El asunto es que la cultura asiática y la occidental no tienen punto de comparación, para ellos el honor es muy importante, mientras que los de este lado del mundo decimos “a lo pasado, pisado”. Si tú quieres abrir un negocio propio y no cuentas con los recursos financieros necesarios puedes aprender a ganar dinero de manera sencilla en Gananci para que lo inviertas en eso que tanto has soñado.
Por otro lado, si un familiar se acercó a ti con la esperanza de que le prestes dinero, a continuación, encontrarás las razones por lo cual la decisión más sabia es decir que no:
- La mayoría de las veces el dinero no regresa: es genial que quieras ayudar a tu familia, pero si eso supone ponerte en problemas financieros a ti, es mejor que no lo hagas. Según diversos económicos realizados, el dinero que se presta en familia en la mayoría de los casos termina sin regresar a su dueño original.
Por esta razón si algún miembro de tu familia te pide una cantidad prestada uno de los principales factores que debes evaluar es la posibilidad de perder eso dinero. Si eso te supone un problema muy grande, lo mejor es negarse. En caso de que sí puedas permitirte perder la cantidad de dinero que te están solicitando ¡Adelante! - Crea conflictos: muchas veces prestar dinero a personas demasiado cercana crea barreras entre estos ya que este suele ser un tema álgido. La confianza puede romperse y el vínculo afectivo quedar fracturado por muchos años -a veces para siempre-.
Es cierto que las familias están para apoyarse, pero cuando existen conflicto de intereses de por medio, esto puede crear una brecha casi intraspasable después cuando no se cumplen ambas partes. El problema puede comenzar de distintas maneras: pagos tardíos, cobros constantes, cambios en las condiciones iniciales y más, que pueden desatar molestia entre los involucrados. - Exceso de confianza: la principal razón por lo que no es una buena decisión financiera prestar dinero a los miembros de la familia es el exceso de confianza que existe, lo que hace que el límite de la responsabilidad adquirida y la ayuda se desdibuje peligrosamente.
Las excusas que ponen los familiares al momento de pagar no tendrán sentido ante un banco, prestamista u otras herramientas financieras, pero la relación familiar le otorga “ciertas concesiones”, por lo que pueden acudir a ti con la esperanza de mayor comprensión, pero de igual forma esto afecta tu bolsillo.
Por otro lado, si te hace sentir culpable el hecho de no poder ayudar a tu familia financieramente por como pueda afectarse tu situación económica, puedes apoyarles en otros aspectos que encontrarás a continuación:
- Sé sincero: explica con honestidad las razones por las cuales no puedes prestar el dinero.

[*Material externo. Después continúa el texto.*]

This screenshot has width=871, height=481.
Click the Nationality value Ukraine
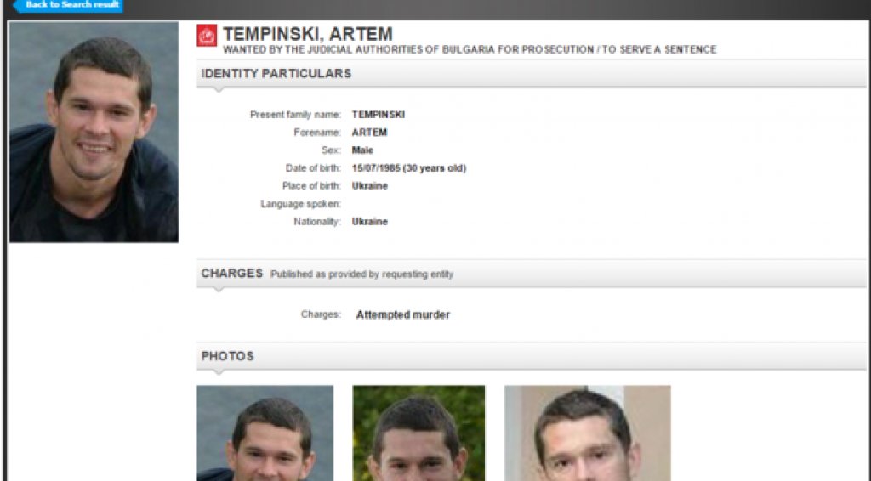click(370, 221)
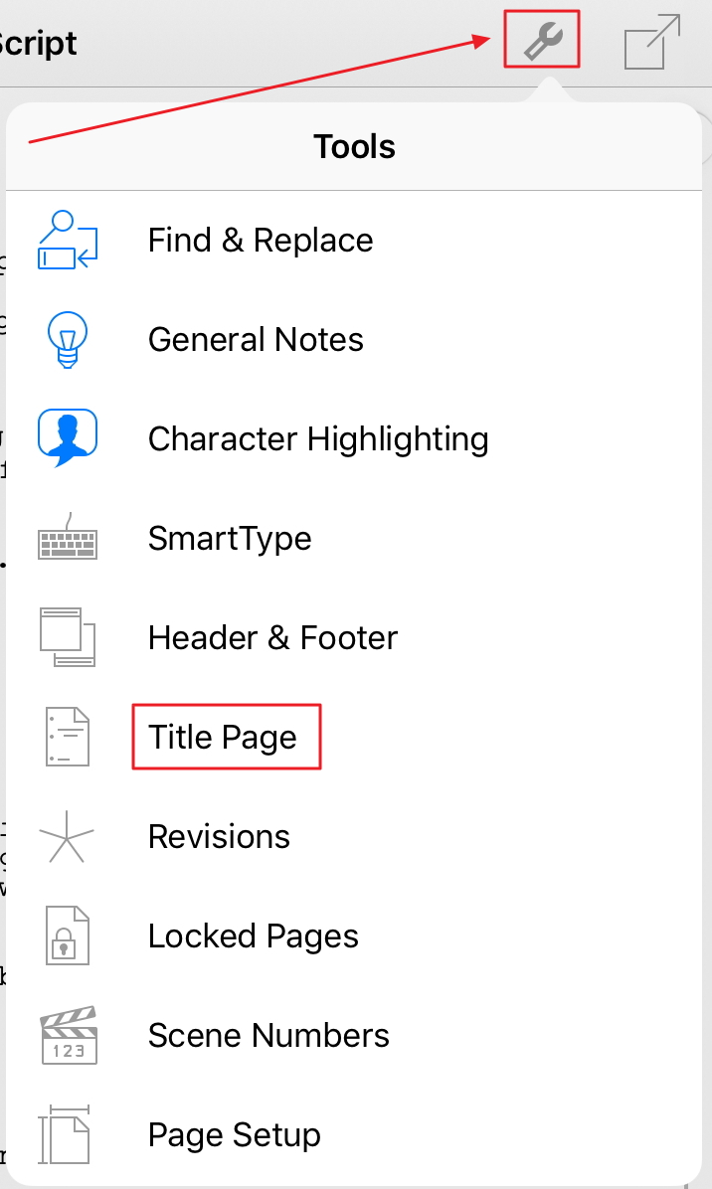Open the Title Page editor
The height and width of the screenshot is (1189, 712).
(223, 737)
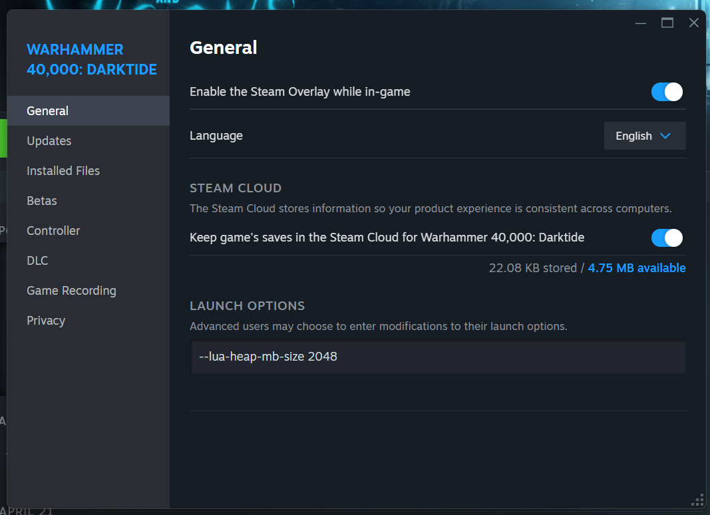Close the Darktide properties dialog

pos(694,23)
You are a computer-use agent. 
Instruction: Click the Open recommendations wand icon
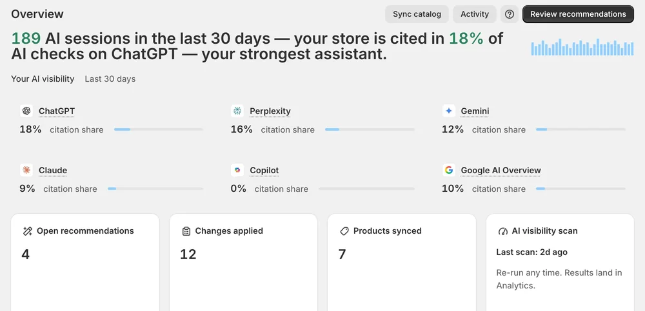point(28,231)
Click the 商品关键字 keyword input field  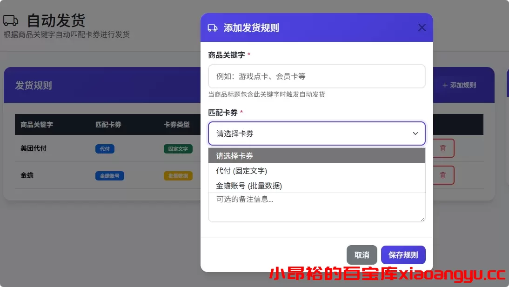point(316,76)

Indica que tiene más valor para ti su relación familiar que cualquier cantidad monetaria. Quizá la persona se moleste contigo al principio, pero será algo momentáneo. En cambio, el roce que puede quedar si hacen la transacción puede ser más complicado y profundo.

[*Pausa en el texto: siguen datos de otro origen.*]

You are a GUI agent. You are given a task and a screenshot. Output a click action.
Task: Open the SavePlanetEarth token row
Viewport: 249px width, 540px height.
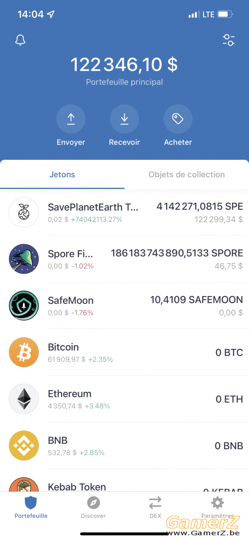[x=125, y=212]
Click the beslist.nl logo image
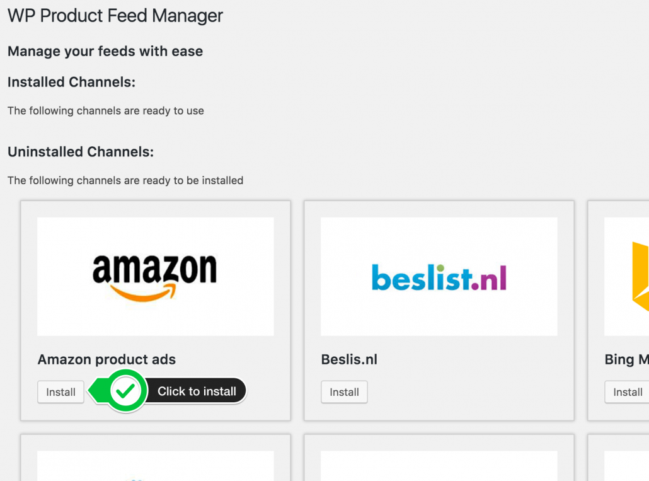 (439, 276)
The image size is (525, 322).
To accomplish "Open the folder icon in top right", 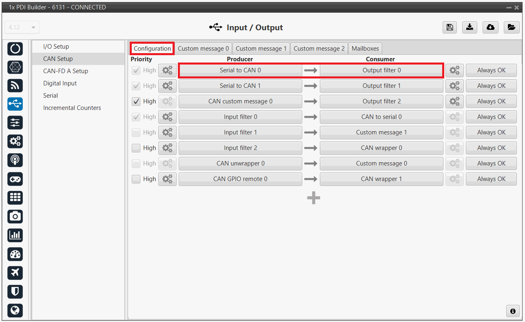I will click(511, 27).
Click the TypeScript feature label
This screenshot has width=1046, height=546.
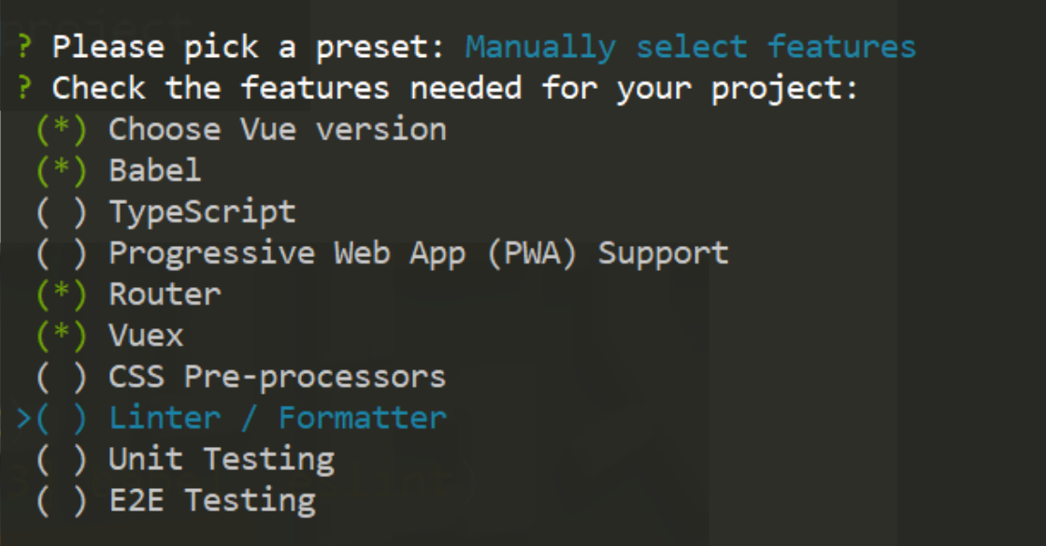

- Asesórale financieramente: si notas que el problema de fondo es que esta persona no tiene una situación económica estable por su mala relación con el dinero o simplemente porque no se administra saludablemente, tú puedes ayudarle a que supere eso con algunas recomendaciones.
Si tú tampoco tienes mucha información al respecto, puedes aprender a administrar mejor tu dinero con estos trucos. - Acompáñale en el proceso de buscar diferentes opciones: existen préstamos personales que pueden funcionar, esto al ser un poco más estrictos le obligarán a buscar la manera de pagarlo, por lo que pondrá a trabajar aún más su creatividad.
Que no le prestes el dinero no significa que no te importe su bienestar, sino que te importa en igual manera la de ambos por lo que no puedes arriesgarte. No sientas remordimiento, existen situaciones en las que nuestra ayuda en idónea y otras en las que debemos decir que no por diversas razones.